Premier Jiang Yi-huah’s (江宜樺) press conference announcing the measures came one day after he and members of his Cabinet came under intense bipartisan attack on the legislative floor over the tainted cooking oil scandal, the latest in a string of such public health scandals in recent years.
The gist of the legislators’ criticism was that after each incident, the government has promised reforms and action, but within a few months another scandal erupts — albeit usually in a different sector of the food-and-beverage industry.
Chinese Nationalist Party (KMT) Legislator Sun Ta-chien (孫大千) said that the nation has fewer than 1,000 food safety inspectors, adding that it is “a structural problem.”
The problem is that the devil is in the details.
Jiang, the president and other officials can make all the promises they want and draw up countless lists of steps to take, but unless they ensure that the necessary structural reforms are made and that the requisite number of qualified personnel are hired to implement the reforms, they are just blowing smoke.

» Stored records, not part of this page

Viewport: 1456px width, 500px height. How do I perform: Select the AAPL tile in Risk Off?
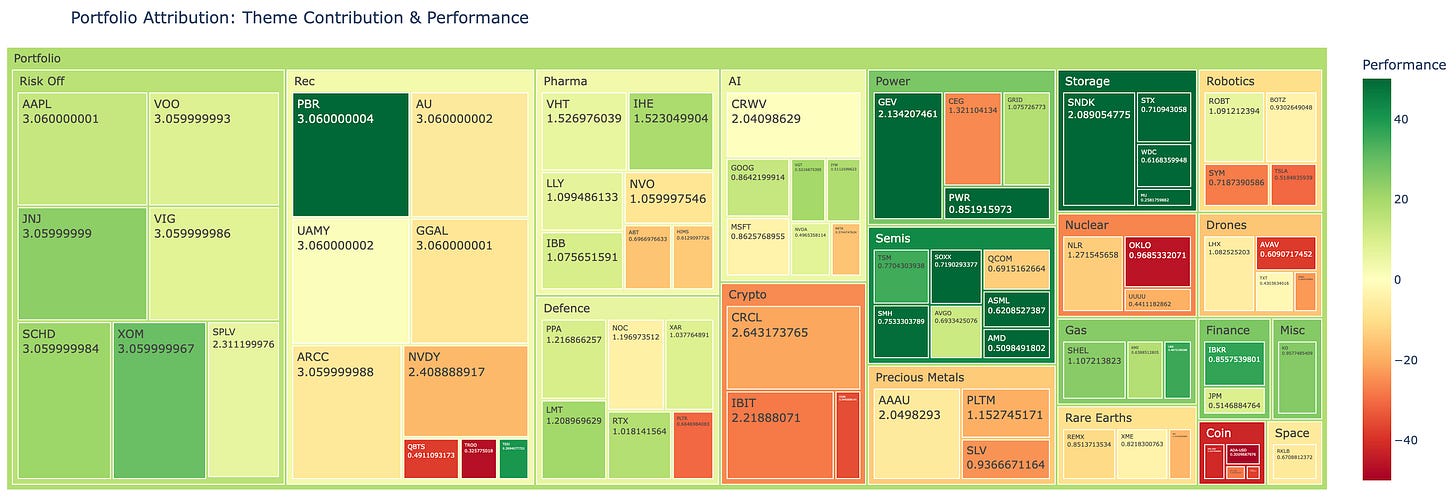click(83, 149)
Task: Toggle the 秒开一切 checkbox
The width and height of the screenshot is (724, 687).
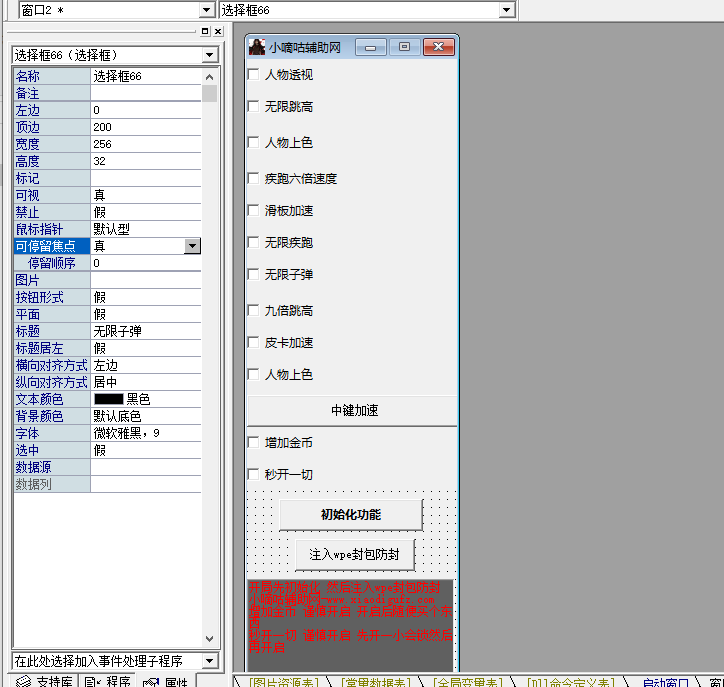Action: click(x=254, y=475)
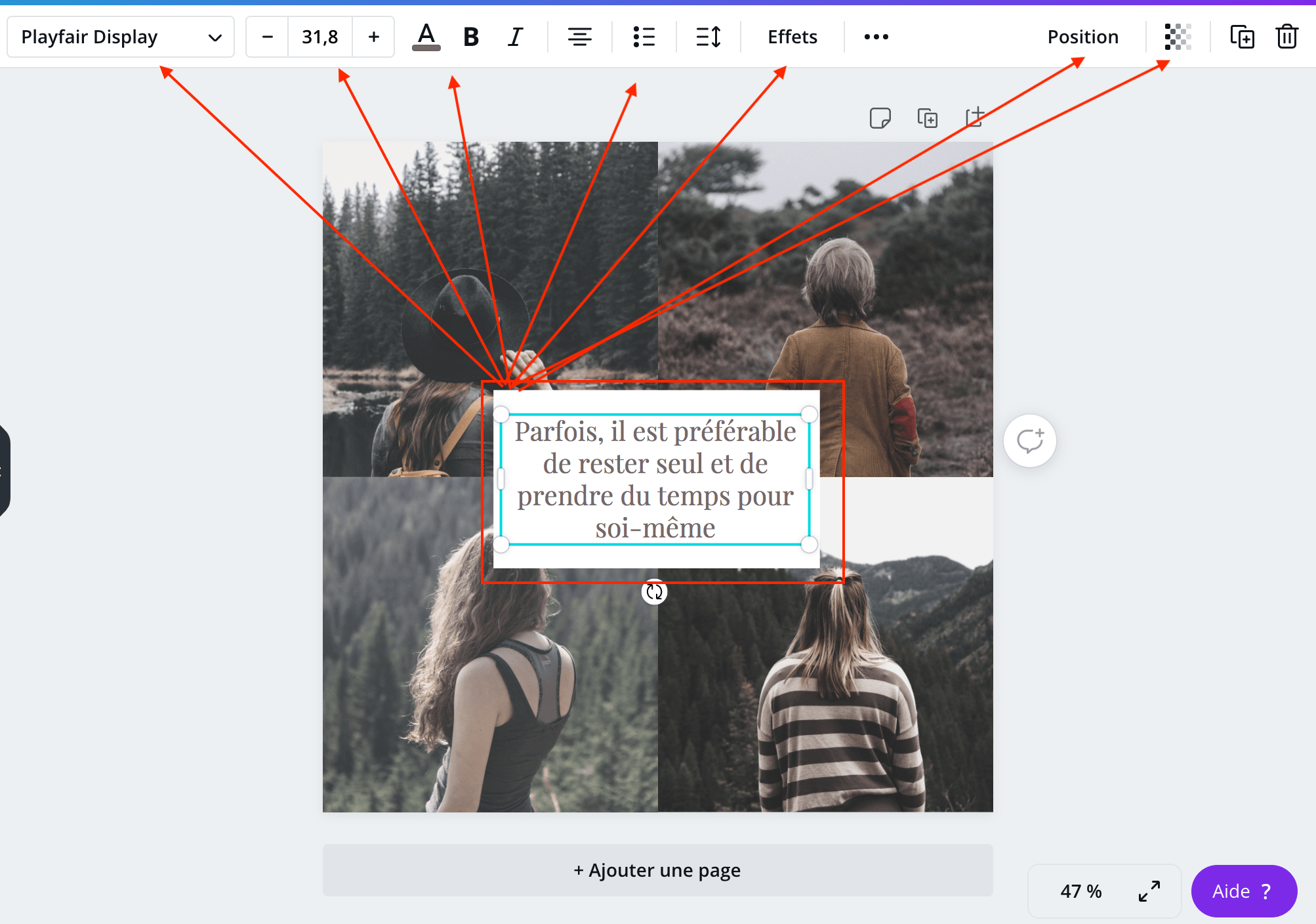1316x924 pixels.
Task: Click the text alignment icon
Action: tap(578, 37)
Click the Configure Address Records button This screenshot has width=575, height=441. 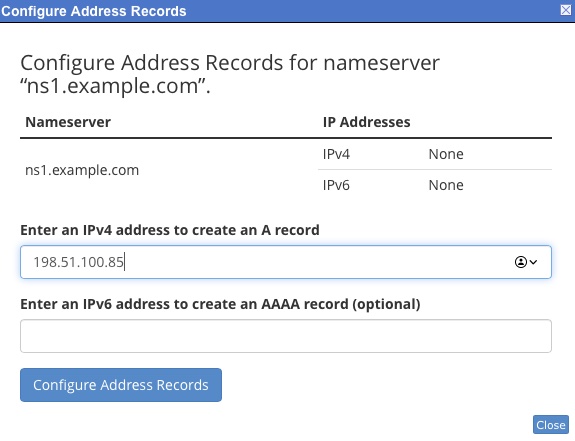(x=121, y=385)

After all, the Ministry of Health and Welfare promised in October last year — after a food scandal — to establish a “food safety safeguarding alliance” and recruit university students majoring in food and nutrition to help conduct inspections.
Leaving aside the question of whether an “alliance” was what was needed or whether student inspectors were a realistic option, it turns out that the ministry was not able to establish the alliance until Monday, nearly a year later. That says much about the bureaucracy’s ability to respond to a systemic crisis.
Also promised on Wednesday were increased rewards to informants, especially to current or former workers who spill the beans on their employers.
However, the Pingtung County farmer whose evidence led to the revelation of the tainted lard oil scandal was motivated by the pollution of his land by the factory allegedly at the center of the scandal.
He has been given a NT$2 million (US$66,200) award and a medal by the government, but he would probably prefer to have his unpolluted land back.
Rewarding those who provide viable tips is certainly one way to help find miscreants, although a more effective way would be to spend the money necessary to build and maintain an effective inspection system so that consumers do not have to rely on the government getting a tip to discover that something has gone wrong.
At the beginning of the week, officials said that the number of products suspected of having been processed with Chang Guann Co’s (強冠企業) questionable oil had reached 187. There could be more to come. Jiang said this scandal has caused an estimated NT$5 billion in economic losses. He did not say how much it would cost to repair lost public trust.
Saying that the Cabinet must prevent similar incidents, the premier urged government agencies to be proactive and praised the Greater Taichung police and Pingtung County prosecutors for their work in following up on the farmer’s complaints.
It was all part of the administration’s desperate attempt to put on its brave face, but why should the premier behave as if civil servants investigating a complaint is out of the ordinary?
It is called doing their job.
With such an attitude in the top ranks, it is no wonder that these scandals — whether in the food industry, the construction sector or in public infrastructure — continue to surface, or erupt with fatal consequences, as with the gas pipeline blasts in Greater Kaohsiung.